I'm sorry if I haven't explained myself well enough. I have a day job that requires a lot and there's only limited time.

So about the birds, etc.: That's entirely true, but aren't we talking about the human species? The genetic compulsion is still display, it's just performed by males of those species. I've seen suggestions that in species where the male is homogametic, they display. In humans, the female is homogametic. I don't know enough to know if this is true.

With humans, the female displays, and she does it with enhancements like clothing and paint, long hair and surgery, by loving to dance, even if she does it alone and by loving to display herself without clothing, which human males love to look at (doh).

I picked shoes because I'm a guy and I think about the opposite sex more than my own. Ties are worn by a subset of men in a few cultures. Shoes are worn by everyone.

I think (YMMV) that that genetically determined behaviors express themselves through culturally determined mechanisms. Culture is malleable. It changes quickly, it's a network behavior, so the manifestation of the behavior change with culture.

In Japan it was foot binding for a while, Here in South Florida, it seems like really high heels and tight clothing are the rage. Big boobs are popular with Venezuelan women (because they're popular with Venezuelan men). So my point is, only, that in the human species, female display seems to me to be a genetic compulsion ... and .... that there are others.

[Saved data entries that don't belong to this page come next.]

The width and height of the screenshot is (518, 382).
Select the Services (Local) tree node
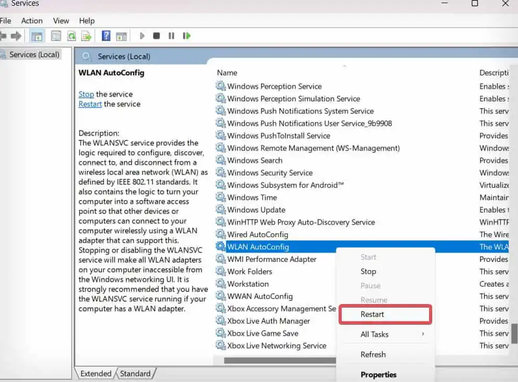35,54
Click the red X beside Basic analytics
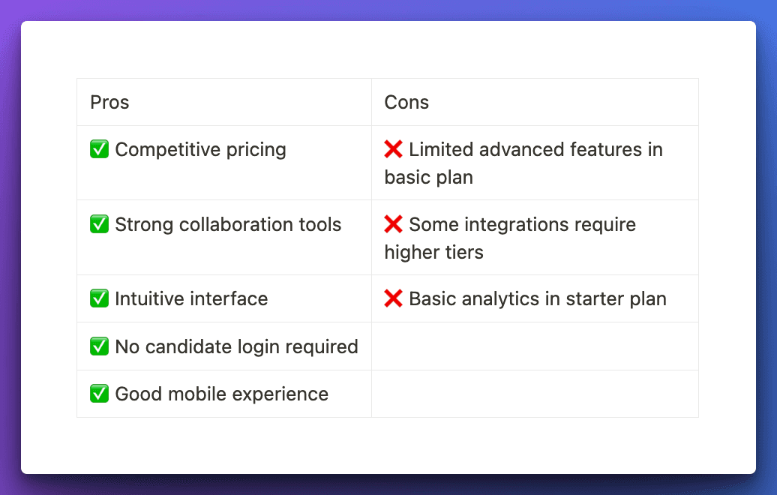Image resolution: width=777 pixels, height=495 pixels. [393, 299]
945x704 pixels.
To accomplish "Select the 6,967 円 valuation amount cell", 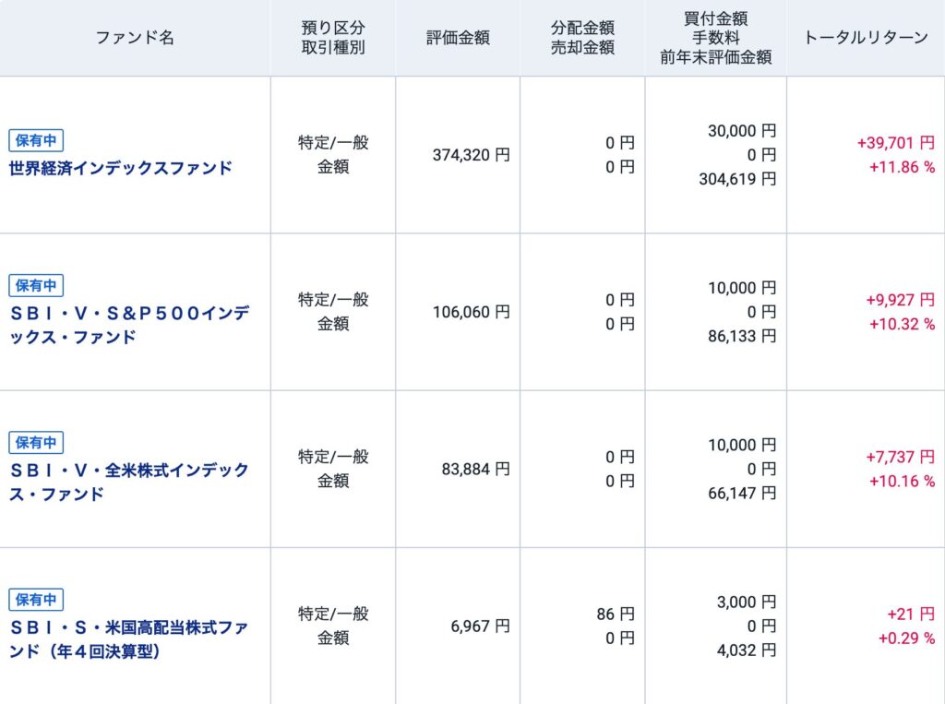I will click(x=480, y=626).
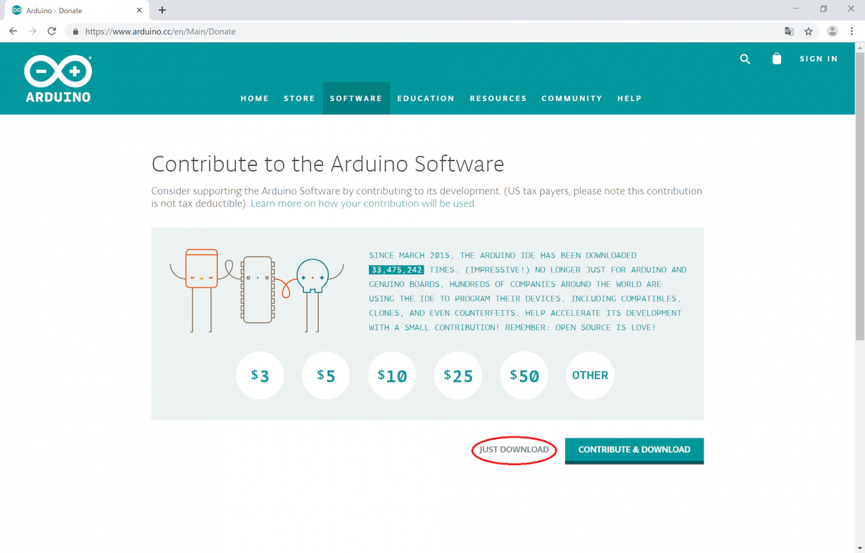Open the contribution usage Learn more link
This screenshot has width=865, height=553.
(x=363, y=203)
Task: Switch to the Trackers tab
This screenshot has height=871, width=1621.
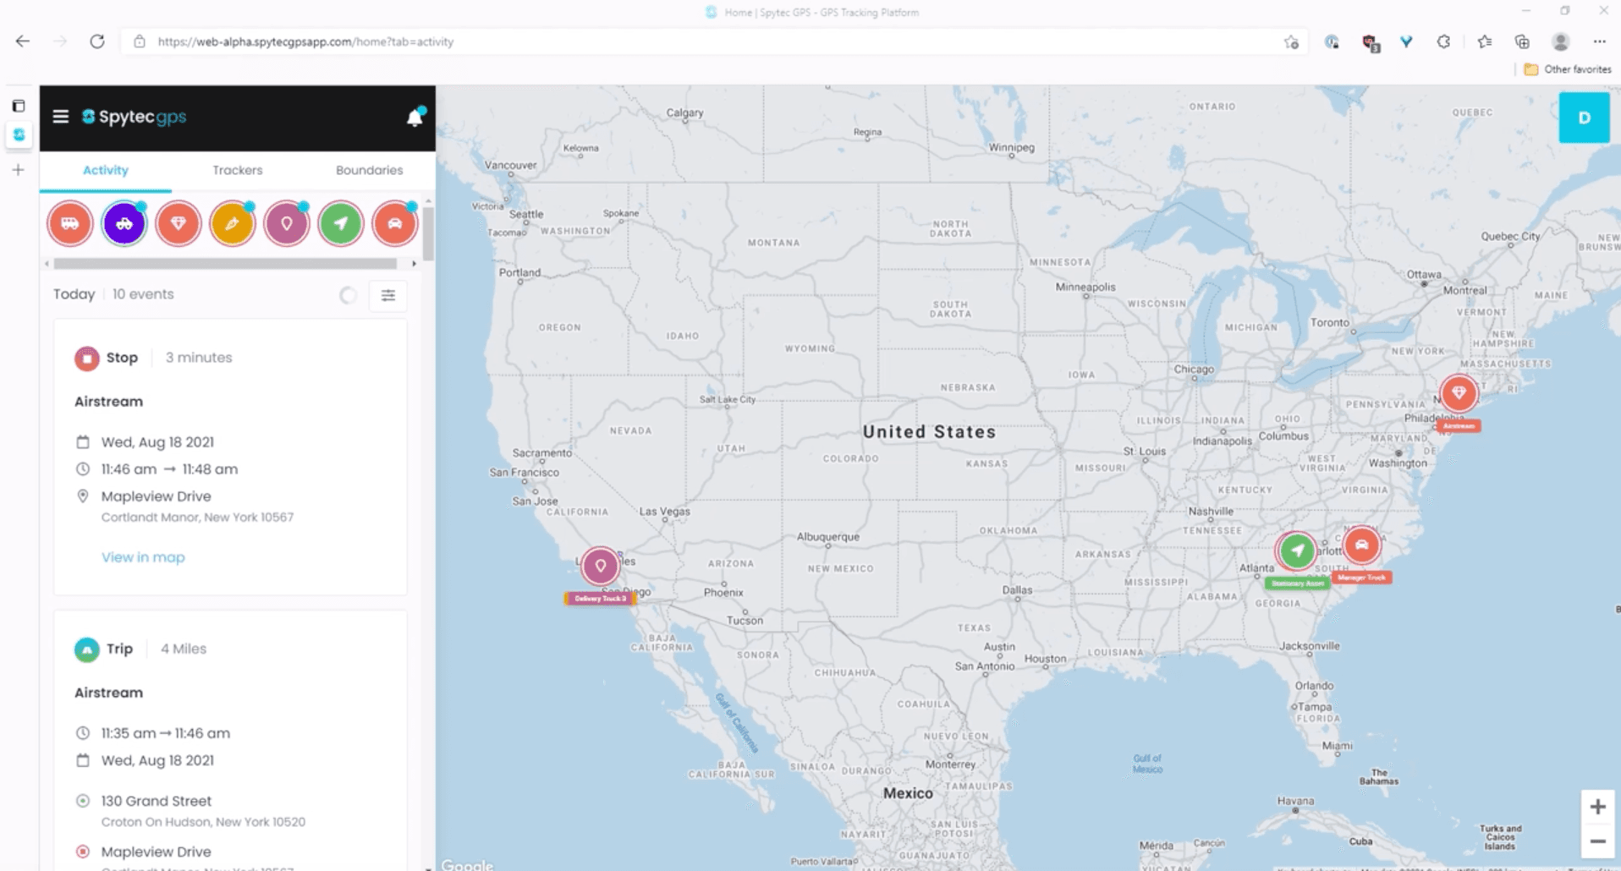Action: (238, 170)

So I think it's got to be possible to talk about gender linked behaviors at a level that doesn't depend on cultural manifestations. How do we do that? I'm using display to try and get at a concept that transcends culturally specific behaviors. Can "nurturing behavior" be a differentiator? Can "sociability" (for lack of a better word) be a differentiator? The only way to illustrate differences seems to be through their cultural manifestations.

We can certainly allow for exceptions, but really, how far apart are the means, in terms of standard deviations? What are those things that travel along with XX and XY that we really don't have much control over?

So point me to an example of behavior that you believe to be gender linked in the sense that the means are farther apart than (say) 1.5 standard deviations. Do you believe there are none?